Learned Readers are undoubtedly familiar with Design-Driven Innovation, but I’m afraid I hadn’t come across it until I read a conference paper: S McCartan, P Murphy, R Starkel, A Sánchez González and M López Cabeceira “Design-Driven Innovation: Sustainable Transport Opportunities for the Inland Waterways of Ireland”, read at the fifth annual conference of the Irish Transportation Research Network at the University of Limerick from 3 to 5 September 2014.

The paper [PDF] can be downloaded free from Sean McCartan’s page on the academia.edu site, though you have to be registered with the site; the paper is also available, I think, from researchgate.net, but I’m not registered there so I haven’t tried the download.

As I understand it — and I am a Bear of Very Little Brain, and Long Words Bother me — Design-Driven Innovation means that a lot of clever chaps and chapesses come up with new and brilliant ideas and then ask people what they think of them:

The process of Design-Driven Innovation is an exploratory research project, which aims to create an entirely new market sector for a given product through changing the design meaning the user has for the product.

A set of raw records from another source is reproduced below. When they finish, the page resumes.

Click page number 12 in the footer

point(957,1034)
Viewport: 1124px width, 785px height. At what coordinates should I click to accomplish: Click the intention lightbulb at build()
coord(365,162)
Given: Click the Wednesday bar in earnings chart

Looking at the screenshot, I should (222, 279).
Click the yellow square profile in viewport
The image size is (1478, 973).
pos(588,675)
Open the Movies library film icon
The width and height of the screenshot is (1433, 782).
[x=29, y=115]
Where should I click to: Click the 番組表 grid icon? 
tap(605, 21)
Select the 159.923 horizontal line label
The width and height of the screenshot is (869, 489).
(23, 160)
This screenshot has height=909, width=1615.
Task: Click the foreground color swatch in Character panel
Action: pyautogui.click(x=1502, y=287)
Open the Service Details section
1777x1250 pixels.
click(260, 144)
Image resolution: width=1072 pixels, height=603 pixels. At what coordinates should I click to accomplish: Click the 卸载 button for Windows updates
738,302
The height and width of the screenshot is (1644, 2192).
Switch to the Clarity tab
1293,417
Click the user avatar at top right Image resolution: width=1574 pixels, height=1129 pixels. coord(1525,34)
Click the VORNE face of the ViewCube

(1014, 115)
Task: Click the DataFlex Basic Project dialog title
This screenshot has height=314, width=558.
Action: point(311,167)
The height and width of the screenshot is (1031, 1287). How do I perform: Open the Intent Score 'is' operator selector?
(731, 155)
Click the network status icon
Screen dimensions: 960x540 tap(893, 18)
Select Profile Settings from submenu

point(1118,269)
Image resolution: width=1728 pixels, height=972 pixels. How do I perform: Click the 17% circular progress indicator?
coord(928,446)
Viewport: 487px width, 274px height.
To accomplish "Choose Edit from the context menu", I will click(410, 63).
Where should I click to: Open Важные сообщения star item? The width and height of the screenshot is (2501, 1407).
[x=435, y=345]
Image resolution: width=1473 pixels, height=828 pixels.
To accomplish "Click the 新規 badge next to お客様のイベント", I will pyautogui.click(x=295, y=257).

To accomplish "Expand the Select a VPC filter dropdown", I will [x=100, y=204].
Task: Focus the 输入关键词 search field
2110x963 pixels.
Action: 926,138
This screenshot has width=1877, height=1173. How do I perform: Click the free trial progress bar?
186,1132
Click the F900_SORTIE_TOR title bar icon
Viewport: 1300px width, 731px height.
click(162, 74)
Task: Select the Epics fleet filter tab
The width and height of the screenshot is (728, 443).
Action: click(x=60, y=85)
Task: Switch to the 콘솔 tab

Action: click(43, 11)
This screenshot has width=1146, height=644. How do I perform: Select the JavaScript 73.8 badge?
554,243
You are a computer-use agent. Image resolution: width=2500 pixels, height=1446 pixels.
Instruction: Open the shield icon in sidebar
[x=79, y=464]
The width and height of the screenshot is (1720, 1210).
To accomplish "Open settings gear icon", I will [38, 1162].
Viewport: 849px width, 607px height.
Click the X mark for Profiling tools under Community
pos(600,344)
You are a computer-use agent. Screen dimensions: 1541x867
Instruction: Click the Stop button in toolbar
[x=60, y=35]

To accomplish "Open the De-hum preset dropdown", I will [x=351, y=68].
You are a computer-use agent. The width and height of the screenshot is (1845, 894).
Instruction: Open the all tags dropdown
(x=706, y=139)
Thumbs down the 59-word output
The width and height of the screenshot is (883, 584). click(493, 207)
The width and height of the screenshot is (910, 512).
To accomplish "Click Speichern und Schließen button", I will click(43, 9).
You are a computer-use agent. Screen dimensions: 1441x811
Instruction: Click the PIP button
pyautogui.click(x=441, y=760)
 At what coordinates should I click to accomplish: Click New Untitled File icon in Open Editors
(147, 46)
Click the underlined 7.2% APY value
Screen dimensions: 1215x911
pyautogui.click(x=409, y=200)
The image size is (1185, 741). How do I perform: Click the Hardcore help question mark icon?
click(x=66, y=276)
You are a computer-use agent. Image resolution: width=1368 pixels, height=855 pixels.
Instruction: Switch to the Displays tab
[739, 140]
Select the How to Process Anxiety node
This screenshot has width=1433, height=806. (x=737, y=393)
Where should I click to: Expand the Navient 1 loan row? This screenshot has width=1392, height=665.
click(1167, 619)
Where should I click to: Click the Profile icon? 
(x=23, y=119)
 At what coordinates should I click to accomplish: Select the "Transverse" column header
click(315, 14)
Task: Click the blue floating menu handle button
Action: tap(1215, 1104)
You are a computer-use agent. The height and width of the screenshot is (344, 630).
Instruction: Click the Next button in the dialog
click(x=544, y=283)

It seems that, in Ireland, 99.1% of freight travels by road, leaving just 0.9% for rail; 82.8% of passenger traffic is by car and 14.4% by bus and coach, leaving just 2.8% by rail. Waterways transport could use existing ports and canals; once the canals had the right bridges and automatic locks, running costs would be low. West coast ports could be used by a “coastal cruiser service”; people could travel by fast boat from Donegal right around the west and south coasts to Rosslare. All of this would reduce the carbon dioxide footprint (assuming, of course, that folk on the west coast wanted to travel, or needed to send goods, to anywhere else on the west coast rather than to Dublin).

On the inland waterways, 139 catamaran CLF vessels (Cruise Logistics Ferries) could run from Belleek to Tralee. Travelling at 22 knots, and ignoring lock times, they would complete the journey in only 10 hours; they could carry freight but also carry passengers in green luxury. These CLFs would be 81 metres long and 25 metres wide; each could carry 20 TEUs. At sea, 26 high-speed (40-knot) CLFs could each transport 12 TEUs from Cork to Dublin in just under four hours. And solar-powered catamarans on the Shannon and Erne could carry 64 passengers at 12 knots.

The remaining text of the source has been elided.